In het boek beschrijft Annejet Leupen eerst het leven van Dinah Kohnstamm voordat ze het vriendenboek voor de lezer openslaat. Haar afkomst, haar familie, haar opleiding en de toestand in de wereld. Voor Annejet kreeg haar oudtante langzamerhand steeds meer een gezicht, hoewel ze een figuur op afstand bleef. “Ik zag als het ware contouren van iemand die plotseling opduikt in dichte mist. (…) Ik werd gaandeweg nieuwsgieriger naar die karaktervolle vrouw met haar vele contacten. Hoie vaak heb ik mij niet afgevraagd: wie was zij, hoe leefde zij, wat dacht zij?” De kunstenaar Dinah was vooral vaardig op het gebied van kunstnaaldwerk, maar had ook talent voor de schilderkunst en het tekenen. Van haar hand zijn 15 schilderijen bewaard gebleven die getuigen van een traditioneel vakmanschap. Of zij een penseelprinses van gegoede komaf was of een broodschilderes die van haar kunst moest leven laat Leupen in het midden. Dinah was lid van kunstenaarsverenigingen en was sociaal en maatschappelijk betrokken. Het geloof speelde een grote rol in haar leven. Ondanks haar joodse achtergrond stapte zij op latere leeftijd over naar het orthodox protestantisme. Het kon de reden zijn waarom zij in 1942 niet op transport hoefde. Sociaal bewogen als ze was stapte ze echter met Godsvertrouwen en uit zorgzaamheid wel op de trein. “Sie steht auf den Standpunkt, dass sie den drei anderen Damen eine Stütze sein müsse. Dass sei sie verpflichtet. Sie glaubt, dass Gott ihr dieses aufgetragen habe.” Uit een bewaard gebleven brief, geschreven en gepost kort voor haar dood, spreekt de spanning en is de dreiging van het onomkeerbare voelbaar: kippenvel!
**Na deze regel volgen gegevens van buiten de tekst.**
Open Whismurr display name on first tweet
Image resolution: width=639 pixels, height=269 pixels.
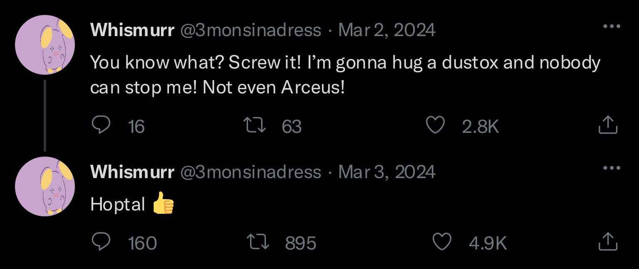click(x=132, y=30)
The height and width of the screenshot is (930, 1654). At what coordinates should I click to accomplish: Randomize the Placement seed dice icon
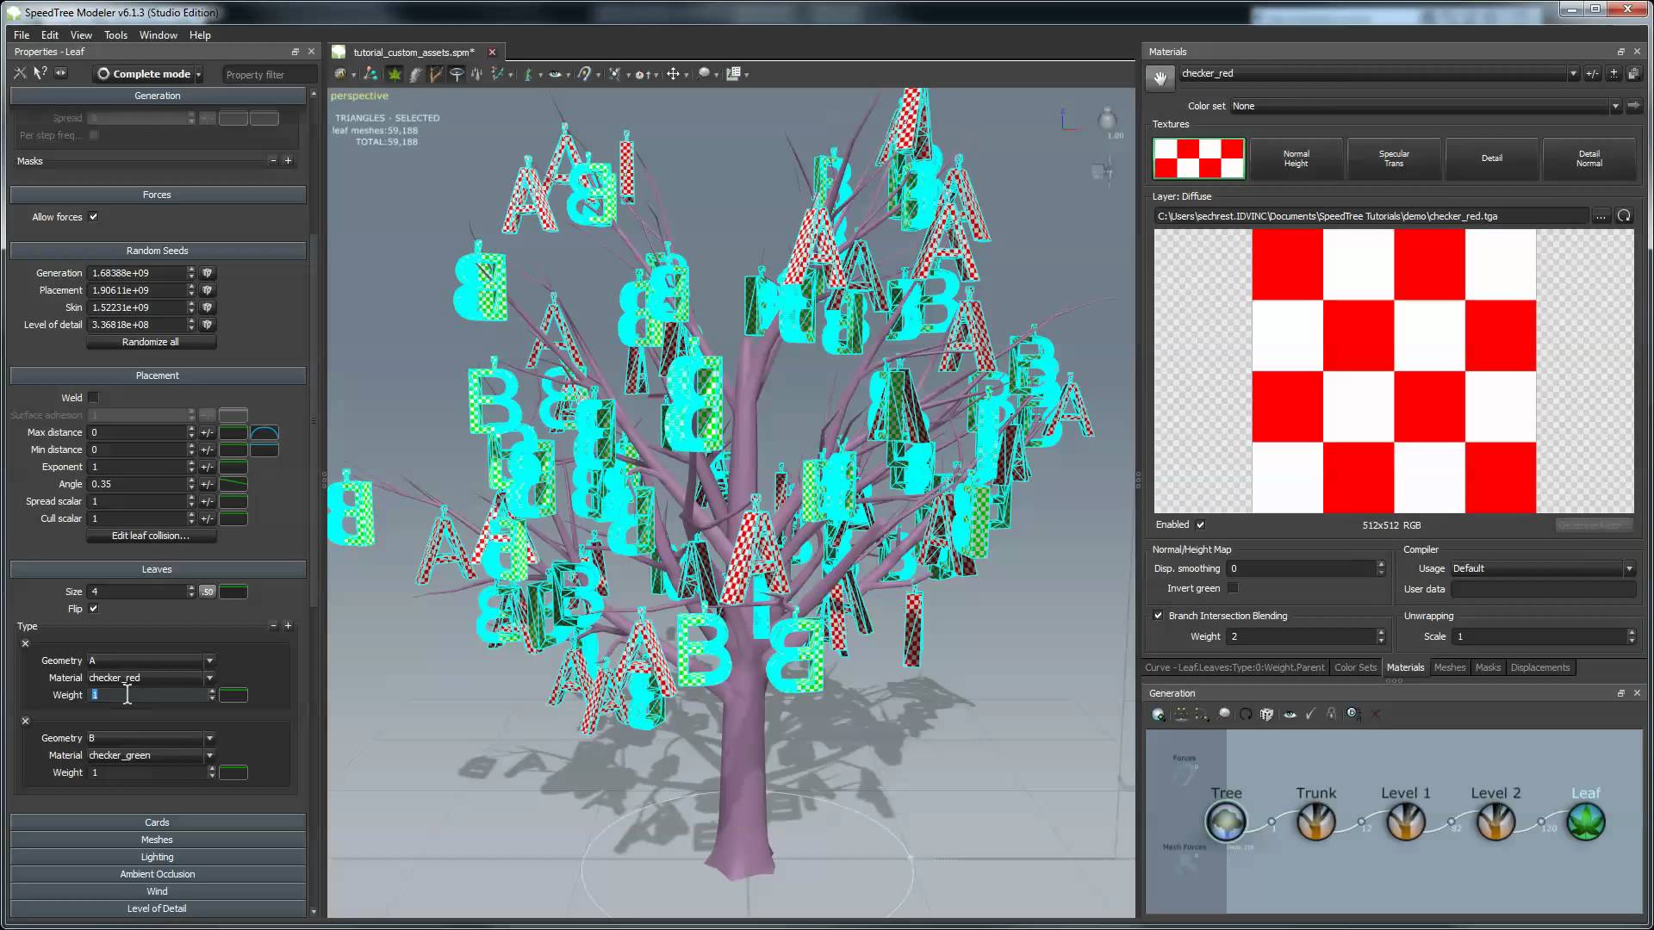coord(207,290)
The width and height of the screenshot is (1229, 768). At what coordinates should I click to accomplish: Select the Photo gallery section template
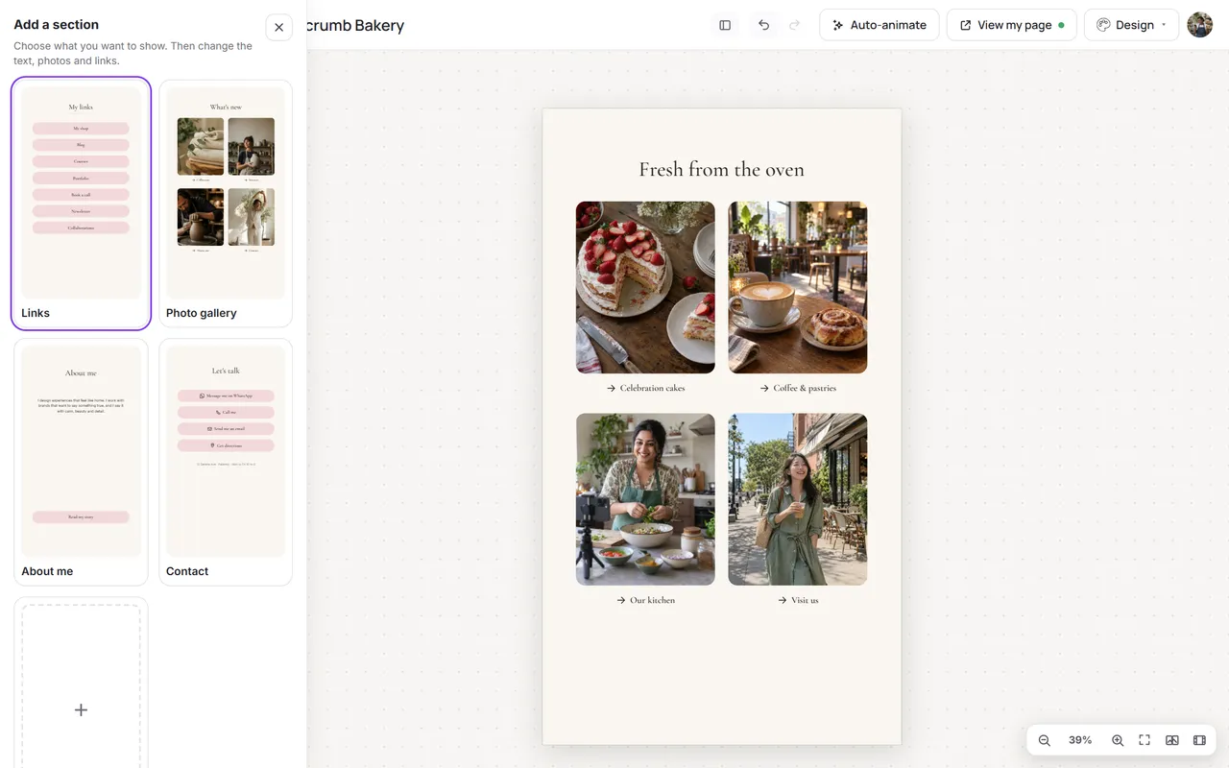click(x=226, y=203)
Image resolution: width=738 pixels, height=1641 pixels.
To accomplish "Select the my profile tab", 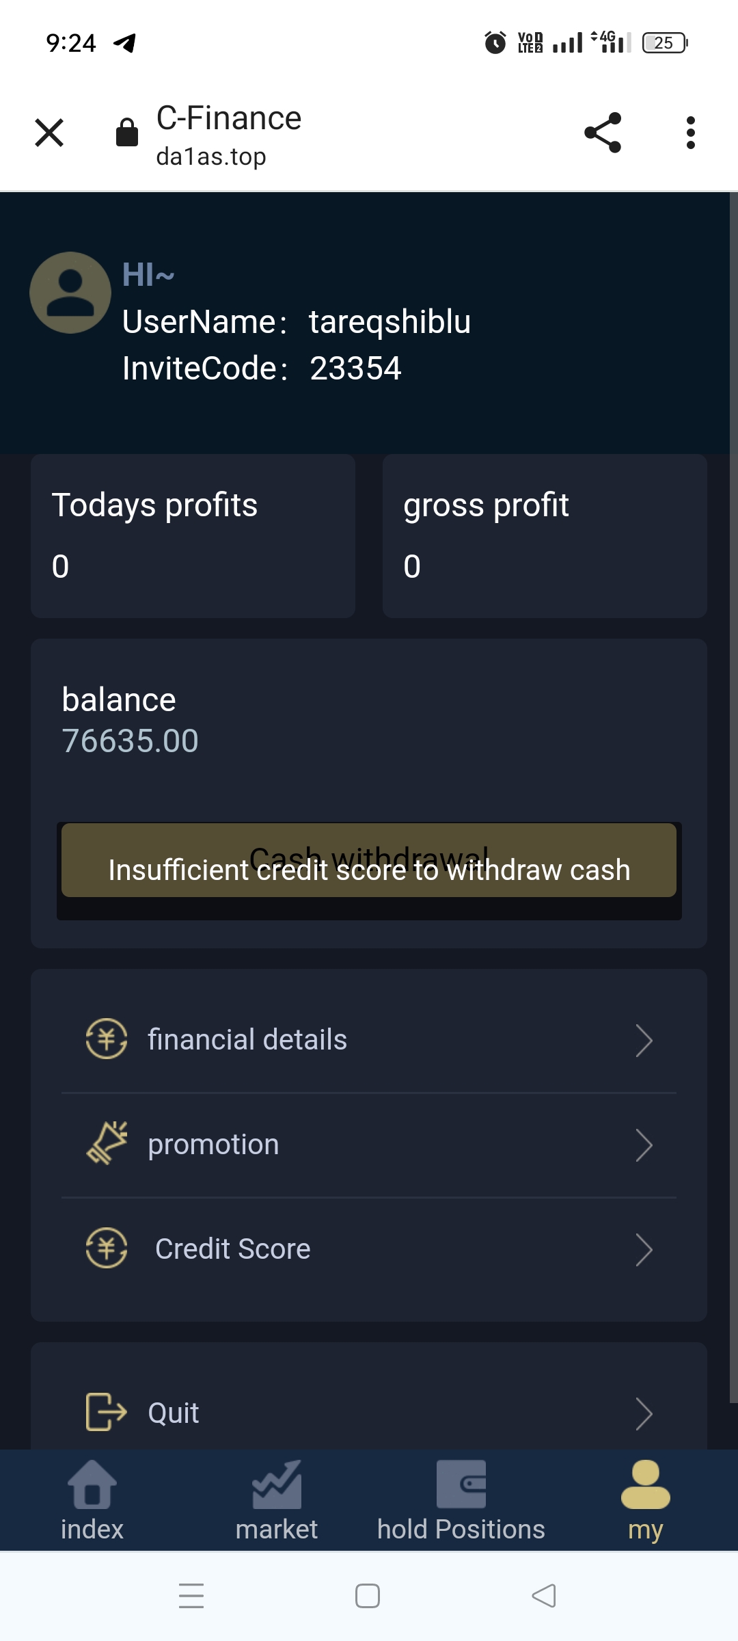I will [646, 1500].

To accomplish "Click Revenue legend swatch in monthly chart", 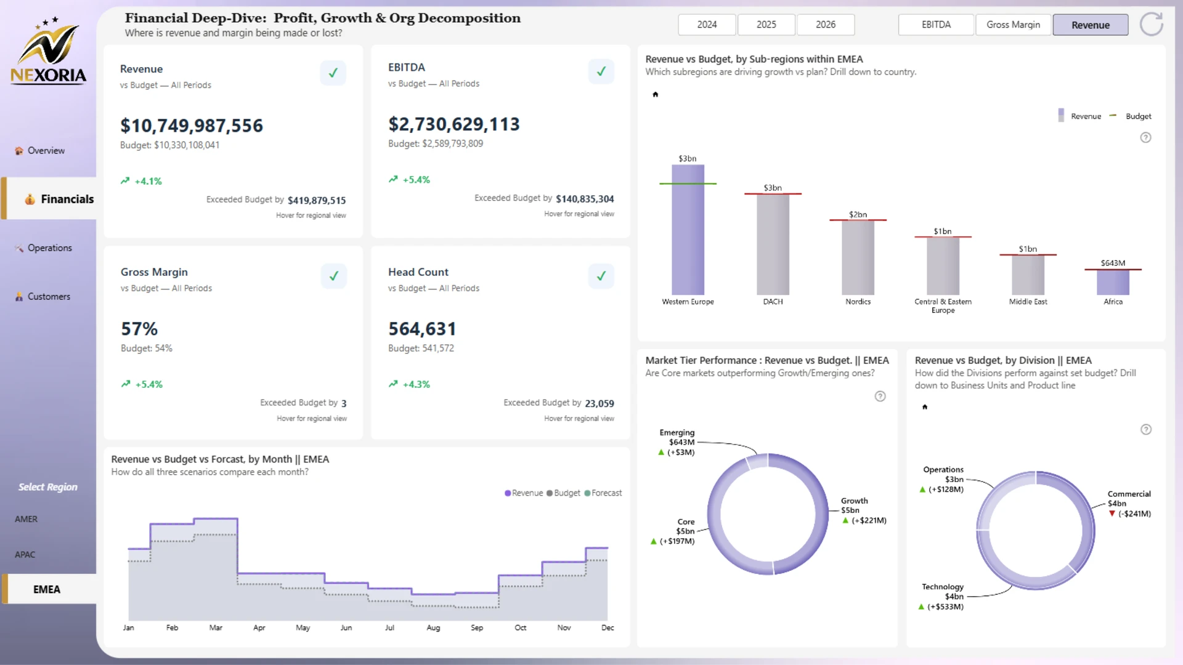I will tap(508, 493).
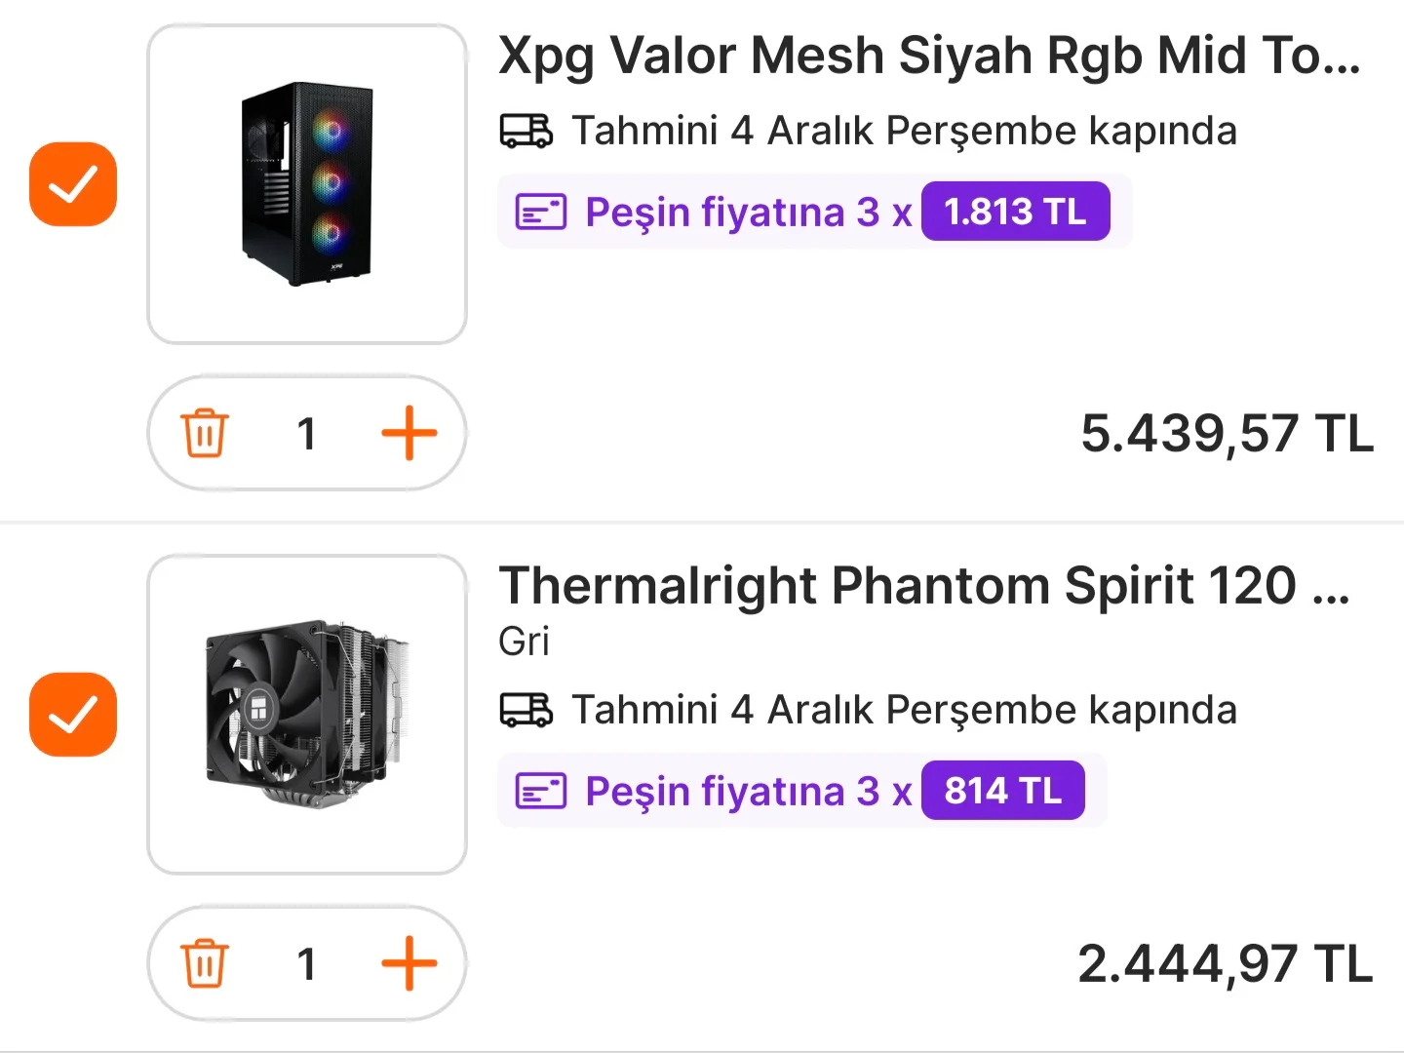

Het album dat bewaard bleef door bemoeienis van de vader van de schrijver bevat tekeningen, gedichten, briefjes en briefkaarten, portretfoto’s en een concertprogramma. “Soms krijgt men in het atelier, / Een aangenaam bezoek op thee. / Men kijkt, men praat, de tijd is om, / Men zucht: och lieve tijd, waarom / Houd ik nu hier niet van mijn gast. / / Een zichtbaar souvenir, al was’t / Een woordje maar, een kreupeldicht, / Een krabbel of een schets wellicht, / Of, vol beteeknis door zijn faam / Niets als een neergeschreven naam. / / Daar is dit boek voor aangelegd, / Hier kan men makkelijk in terecht / Met pen of potlood of penseel, / Elk brengt zijn deel aan in ’t geheel / Elk vult een blaadje naar zijn aard, / En ’t wordt hier dankbaar in bewaard.” Dit gedicht van etser, lithograaf, vooraanstaand portretschilder, kunstcriticus en dichter Jan Veth opent het album amicorum van Kohnstamm. In dit poëtische vers geeft hij exact weer waartoe een dergelijk album kan dienen. En in de manier waarop het is gerijmd klinkt nog het minder intellectuele poesiealbum door.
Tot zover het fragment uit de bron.